▶ **EXERCISE BRIEF**
Find every line in the records below that contains the string "spelling", matching case exactly, and copy each of those lines in full.

▶ **EXTRACTED DATA**
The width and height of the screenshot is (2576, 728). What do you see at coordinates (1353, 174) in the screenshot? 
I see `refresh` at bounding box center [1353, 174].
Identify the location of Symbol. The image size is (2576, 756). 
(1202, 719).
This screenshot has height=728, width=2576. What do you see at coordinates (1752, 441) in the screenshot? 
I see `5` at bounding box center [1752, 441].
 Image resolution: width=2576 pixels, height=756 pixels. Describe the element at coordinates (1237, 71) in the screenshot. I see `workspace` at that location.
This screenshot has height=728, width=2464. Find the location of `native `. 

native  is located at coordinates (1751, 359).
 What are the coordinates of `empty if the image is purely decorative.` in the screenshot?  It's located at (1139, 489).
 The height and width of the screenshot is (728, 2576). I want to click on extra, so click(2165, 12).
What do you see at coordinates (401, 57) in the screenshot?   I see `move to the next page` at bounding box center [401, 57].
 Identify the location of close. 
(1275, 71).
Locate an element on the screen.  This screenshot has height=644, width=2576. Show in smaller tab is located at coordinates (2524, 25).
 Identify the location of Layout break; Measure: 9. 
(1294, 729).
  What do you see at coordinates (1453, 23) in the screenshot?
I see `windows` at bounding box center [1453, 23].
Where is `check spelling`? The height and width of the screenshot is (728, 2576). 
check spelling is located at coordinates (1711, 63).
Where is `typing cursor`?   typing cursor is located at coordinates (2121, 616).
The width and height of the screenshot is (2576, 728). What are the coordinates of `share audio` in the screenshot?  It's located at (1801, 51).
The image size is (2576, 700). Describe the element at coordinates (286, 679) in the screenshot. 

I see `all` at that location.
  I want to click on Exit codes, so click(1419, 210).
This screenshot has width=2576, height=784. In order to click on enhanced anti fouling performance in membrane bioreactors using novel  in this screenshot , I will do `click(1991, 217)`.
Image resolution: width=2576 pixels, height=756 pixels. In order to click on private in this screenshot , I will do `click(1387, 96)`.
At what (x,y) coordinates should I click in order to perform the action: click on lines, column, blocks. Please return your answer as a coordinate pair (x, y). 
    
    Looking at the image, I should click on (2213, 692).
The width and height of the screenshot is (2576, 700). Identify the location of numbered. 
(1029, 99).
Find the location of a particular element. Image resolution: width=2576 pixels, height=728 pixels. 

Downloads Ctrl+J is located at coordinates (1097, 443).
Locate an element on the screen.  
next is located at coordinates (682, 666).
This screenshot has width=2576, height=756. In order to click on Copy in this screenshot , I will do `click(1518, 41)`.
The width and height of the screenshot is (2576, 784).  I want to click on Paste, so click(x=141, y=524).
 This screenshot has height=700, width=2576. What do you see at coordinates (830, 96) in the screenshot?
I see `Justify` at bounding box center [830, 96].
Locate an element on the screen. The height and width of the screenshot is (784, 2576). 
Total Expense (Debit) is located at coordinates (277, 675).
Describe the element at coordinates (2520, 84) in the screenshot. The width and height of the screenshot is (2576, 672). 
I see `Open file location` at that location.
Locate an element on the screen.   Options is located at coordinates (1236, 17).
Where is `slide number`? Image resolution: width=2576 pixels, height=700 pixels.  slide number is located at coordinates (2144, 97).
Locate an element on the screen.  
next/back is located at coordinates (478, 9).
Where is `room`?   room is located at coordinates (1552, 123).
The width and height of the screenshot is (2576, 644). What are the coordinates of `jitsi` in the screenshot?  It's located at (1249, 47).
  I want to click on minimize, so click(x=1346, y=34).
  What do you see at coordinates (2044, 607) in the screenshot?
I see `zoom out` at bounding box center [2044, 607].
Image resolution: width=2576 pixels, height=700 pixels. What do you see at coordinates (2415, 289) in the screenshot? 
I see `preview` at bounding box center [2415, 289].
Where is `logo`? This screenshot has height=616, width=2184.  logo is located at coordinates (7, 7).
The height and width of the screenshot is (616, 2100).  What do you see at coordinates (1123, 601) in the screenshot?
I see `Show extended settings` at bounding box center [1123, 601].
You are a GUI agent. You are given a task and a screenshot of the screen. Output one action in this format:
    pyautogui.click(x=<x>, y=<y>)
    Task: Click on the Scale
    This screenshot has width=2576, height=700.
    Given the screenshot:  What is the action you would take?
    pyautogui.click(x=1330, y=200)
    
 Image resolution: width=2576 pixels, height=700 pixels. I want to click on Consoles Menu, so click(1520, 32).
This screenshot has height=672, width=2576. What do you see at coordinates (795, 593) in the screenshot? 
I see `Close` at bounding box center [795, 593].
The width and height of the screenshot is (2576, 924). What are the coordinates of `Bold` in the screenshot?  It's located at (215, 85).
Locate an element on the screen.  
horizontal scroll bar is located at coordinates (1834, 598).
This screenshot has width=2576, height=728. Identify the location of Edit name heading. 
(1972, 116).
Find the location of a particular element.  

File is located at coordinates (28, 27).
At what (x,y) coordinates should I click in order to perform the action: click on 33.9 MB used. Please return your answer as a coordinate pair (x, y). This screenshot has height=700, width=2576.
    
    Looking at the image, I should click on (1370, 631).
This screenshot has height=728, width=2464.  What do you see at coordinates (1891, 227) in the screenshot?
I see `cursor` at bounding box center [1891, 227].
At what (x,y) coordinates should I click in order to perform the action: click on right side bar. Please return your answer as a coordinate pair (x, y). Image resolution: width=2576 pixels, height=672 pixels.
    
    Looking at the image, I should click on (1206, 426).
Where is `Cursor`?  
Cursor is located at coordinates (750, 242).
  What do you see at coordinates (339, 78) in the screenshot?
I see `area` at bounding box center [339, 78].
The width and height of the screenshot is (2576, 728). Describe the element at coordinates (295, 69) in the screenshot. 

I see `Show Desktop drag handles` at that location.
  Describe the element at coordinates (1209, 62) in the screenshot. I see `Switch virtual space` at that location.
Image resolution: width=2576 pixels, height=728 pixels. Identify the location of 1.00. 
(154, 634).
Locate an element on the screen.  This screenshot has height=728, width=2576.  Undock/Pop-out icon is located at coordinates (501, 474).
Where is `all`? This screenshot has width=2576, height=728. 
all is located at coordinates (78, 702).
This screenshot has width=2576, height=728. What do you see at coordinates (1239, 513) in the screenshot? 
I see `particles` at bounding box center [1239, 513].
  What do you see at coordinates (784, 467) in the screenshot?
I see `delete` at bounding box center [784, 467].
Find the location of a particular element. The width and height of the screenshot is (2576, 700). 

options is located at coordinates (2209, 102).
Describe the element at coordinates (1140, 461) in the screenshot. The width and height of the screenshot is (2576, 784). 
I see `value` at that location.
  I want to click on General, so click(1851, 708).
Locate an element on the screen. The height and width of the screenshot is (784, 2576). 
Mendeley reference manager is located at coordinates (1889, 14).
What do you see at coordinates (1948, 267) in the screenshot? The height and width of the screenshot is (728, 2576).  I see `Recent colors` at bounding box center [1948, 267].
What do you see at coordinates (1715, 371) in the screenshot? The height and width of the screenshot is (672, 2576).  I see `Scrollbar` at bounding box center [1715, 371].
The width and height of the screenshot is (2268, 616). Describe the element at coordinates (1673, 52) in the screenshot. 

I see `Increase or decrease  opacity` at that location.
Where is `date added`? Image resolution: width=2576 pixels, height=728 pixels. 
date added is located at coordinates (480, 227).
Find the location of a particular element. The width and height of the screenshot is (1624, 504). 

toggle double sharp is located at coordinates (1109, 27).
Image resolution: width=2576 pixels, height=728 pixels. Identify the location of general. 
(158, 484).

▶ **RESPONSE TO THIS EXERCISE**
Where is `check spelling`? The height and width of the screenshot is (728, 2576). 
check spelling is located at coordinates (1711, 63).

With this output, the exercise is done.